Ikioi – Ranked at Juryo 12w for Aki, fan favorite Ikioi’s heart is still in the fight, but his body is too broken to really continue. His last kachi-koshi was at Hatsu of 2019, and there has been no sign that his injuries are actually improving. He continues to rack up double digit losses, in spite of being reduced to a lower division. While the full extent of Ikioi’s injuries are probably not published, we know that he has taken many blows to the head, suffered with cellulitis, and has ankle and knee problems. Each time the man steps on the dohyo, you want to call an ambulance. But the warrior spirit in him refuses to relent, and each bought he leaves just a bit more damaged. Like Yoshikaze, he has a oyakata slot waiting for him (Kasugayama). I think that if he gets his 8th loss in September, we may see him take a hair cut and put on a nice suit sooner rather than later.

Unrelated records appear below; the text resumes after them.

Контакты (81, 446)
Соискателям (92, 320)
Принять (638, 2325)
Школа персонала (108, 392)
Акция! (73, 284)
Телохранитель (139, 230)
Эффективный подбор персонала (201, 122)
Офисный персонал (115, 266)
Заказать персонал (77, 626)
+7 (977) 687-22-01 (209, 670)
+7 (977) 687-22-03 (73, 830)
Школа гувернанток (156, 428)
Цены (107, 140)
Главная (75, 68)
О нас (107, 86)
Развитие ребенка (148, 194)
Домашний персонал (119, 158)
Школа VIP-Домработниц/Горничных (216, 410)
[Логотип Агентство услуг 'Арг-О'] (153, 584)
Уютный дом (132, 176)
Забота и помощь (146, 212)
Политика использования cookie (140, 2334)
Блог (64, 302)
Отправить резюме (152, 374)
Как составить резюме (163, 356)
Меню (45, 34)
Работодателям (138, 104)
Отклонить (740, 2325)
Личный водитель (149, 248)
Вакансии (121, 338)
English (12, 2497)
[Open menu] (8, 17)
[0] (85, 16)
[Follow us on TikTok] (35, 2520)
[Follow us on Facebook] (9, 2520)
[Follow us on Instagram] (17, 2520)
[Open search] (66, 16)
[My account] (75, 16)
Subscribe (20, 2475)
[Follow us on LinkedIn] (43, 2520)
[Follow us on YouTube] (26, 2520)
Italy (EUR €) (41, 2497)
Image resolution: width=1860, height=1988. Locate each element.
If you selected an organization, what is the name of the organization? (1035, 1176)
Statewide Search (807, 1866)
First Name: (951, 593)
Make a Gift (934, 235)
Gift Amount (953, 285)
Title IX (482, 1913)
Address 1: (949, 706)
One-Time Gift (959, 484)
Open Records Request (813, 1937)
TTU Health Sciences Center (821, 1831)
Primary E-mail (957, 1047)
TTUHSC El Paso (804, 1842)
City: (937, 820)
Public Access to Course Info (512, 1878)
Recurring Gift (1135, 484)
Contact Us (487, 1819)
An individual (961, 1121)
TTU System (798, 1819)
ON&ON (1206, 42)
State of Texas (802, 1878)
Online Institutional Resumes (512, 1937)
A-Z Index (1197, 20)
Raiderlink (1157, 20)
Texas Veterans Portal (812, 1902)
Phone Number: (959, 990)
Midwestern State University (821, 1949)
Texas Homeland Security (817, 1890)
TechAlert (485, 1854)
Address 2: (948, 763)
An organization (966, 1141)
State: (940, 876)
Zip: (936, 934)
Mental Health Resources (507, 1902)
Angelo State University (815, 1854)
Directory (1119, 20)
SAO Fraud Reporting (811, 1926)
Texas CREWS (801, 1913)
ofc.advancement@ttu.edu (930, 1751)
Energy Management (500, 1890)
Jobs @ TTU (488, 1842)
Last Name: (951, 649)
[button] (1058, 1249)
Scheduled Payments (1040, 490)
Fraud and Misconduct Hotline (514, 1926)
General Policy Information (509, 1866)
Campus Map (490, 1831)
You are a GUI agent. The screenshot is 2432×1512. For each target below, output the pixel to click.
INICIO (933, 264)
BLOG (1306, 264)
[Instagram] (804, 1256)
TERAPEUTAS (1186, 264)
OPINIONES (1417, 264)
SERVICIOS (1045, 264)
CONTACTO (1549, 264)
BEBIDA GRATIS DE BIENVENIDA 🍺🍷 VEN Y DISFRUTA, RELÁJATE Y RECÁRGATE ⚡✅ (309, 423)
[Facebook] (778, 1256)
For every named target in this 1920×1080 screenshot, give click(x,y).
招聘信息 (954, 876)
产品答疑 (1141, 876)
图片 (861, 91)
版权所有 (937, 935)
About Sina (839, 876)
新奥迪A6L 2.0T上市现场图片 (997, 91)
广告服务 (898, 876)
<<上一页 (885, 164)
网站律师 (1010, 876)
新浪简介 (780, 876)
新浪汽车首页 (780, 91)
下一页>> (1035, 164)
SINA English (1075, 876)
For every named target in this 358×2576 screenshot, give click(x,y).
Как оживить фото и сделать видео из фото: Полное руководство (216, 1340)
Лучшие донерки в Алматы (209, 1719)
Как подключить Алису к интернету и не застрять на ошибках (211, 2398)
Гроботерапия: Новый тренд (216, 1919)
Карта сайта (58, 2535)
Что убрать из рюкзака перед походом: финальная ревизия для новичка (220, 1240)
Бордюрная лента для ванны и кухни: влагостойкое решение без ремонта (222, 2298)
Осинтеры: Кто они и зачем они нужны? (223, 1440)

Kaisei – The picture around Kaisei is less clear. As a foreigner (Brazil) he has no access to an oyakata slot. He is also quite banged up, ranked Juryo 8, and I think he is in serious peril of being demoted to Makushita with a losing record. He has managed only 7 wins over the last 3 tournaments. Ouch! He’s a fan favorite, and a real sweet heart in real life, so we can only hope that he can either rally in September, or he can find something to pay the bills if he is demoted further down the banzuke. At 32, he may only have 1 big campaign up the banzuke left, if any.

Arawashi – This guy is a mess. His sumo skill is fantastic, but he has been walking wounded since last year, and has struggled to hold onto a Juryo rank. Now 33 years old, and at Makushita 1, he has more or less one shot to get 4 wins against the brutal Makushita joi-jin to regain a salaried rank, or face a long, unfunded road to the exit. Like Kaisei, he is a foreigner and has no access to buying his way into a kabu.

A reminder to fans – sumo is a combat sport, and a literal zero-sum game. It is by its nature brutal and elminationist. It’s Darwin in action, and only the fittest of the pack can survive each new tournament. While we love our aging heroes, their slow fade makes room for new rikishi to leave their mark on the sumo world.